Task goal.
Copy out the entries word for word, leaving images aside.

═══ Data extract ═══

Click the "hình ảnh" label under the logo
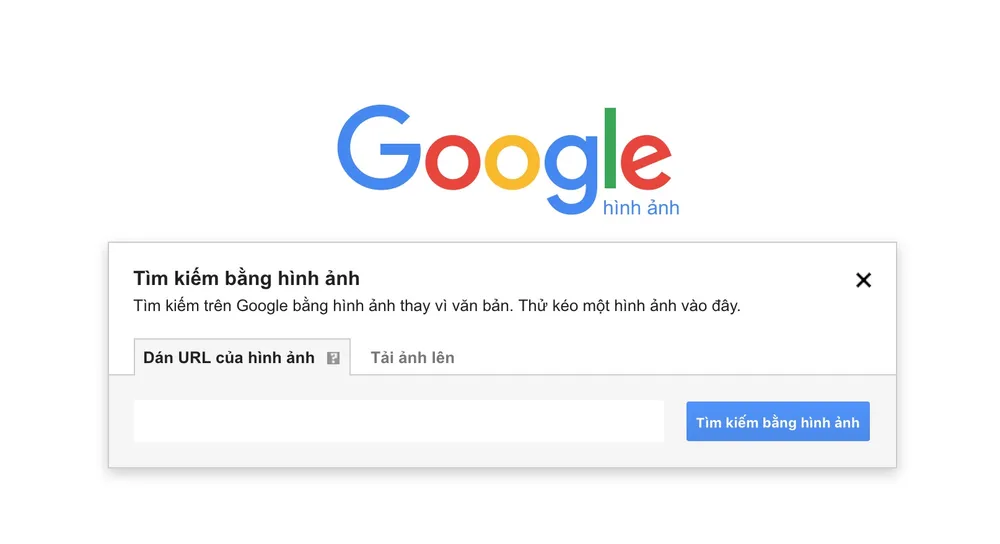 pos(641,208)
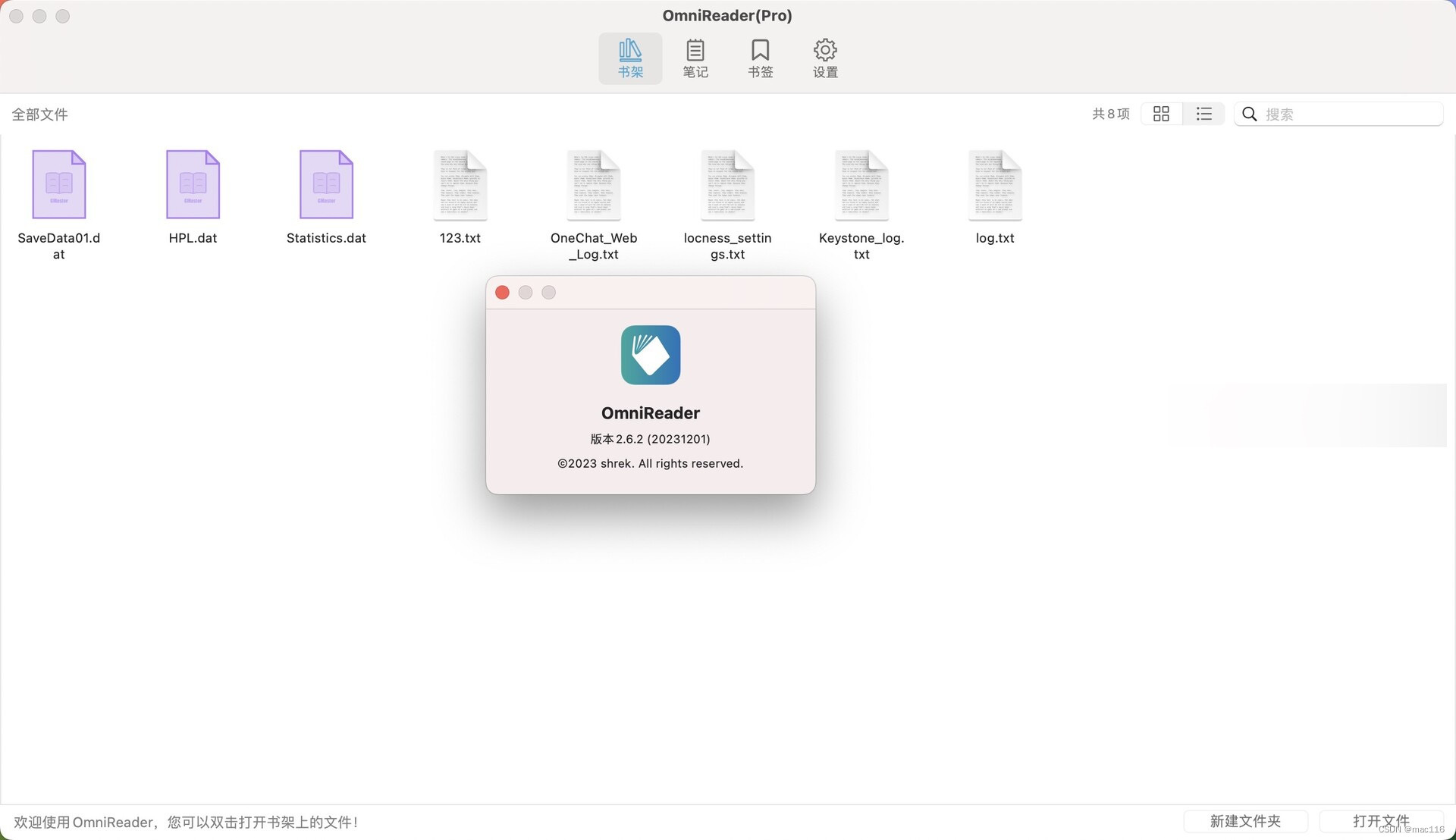Select the list view layout icon
The image size is (1456, 840).
tap(1203, 113)
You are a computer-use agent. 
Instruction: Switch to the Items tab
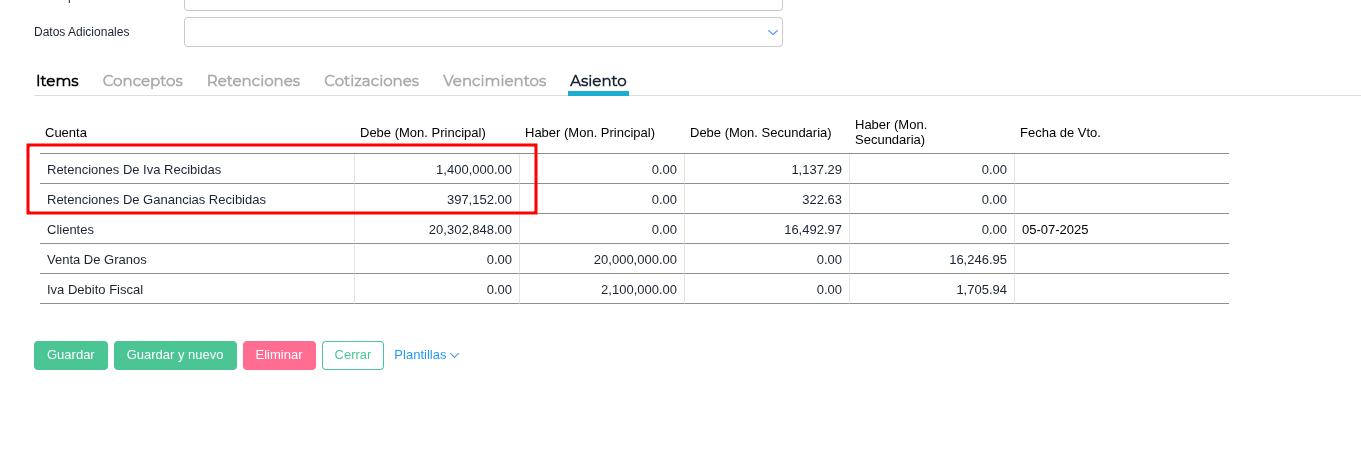click(57, 81)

═══

Expected output.
Click the "hình ảnh" label under the logo
 pos(641,208)
Select the list view layout icon
The image size is (1456, 840).
tap(1203, 113)
You are a computer-use agent. 
Instruction: Switch to the Items tab
click(57, 81)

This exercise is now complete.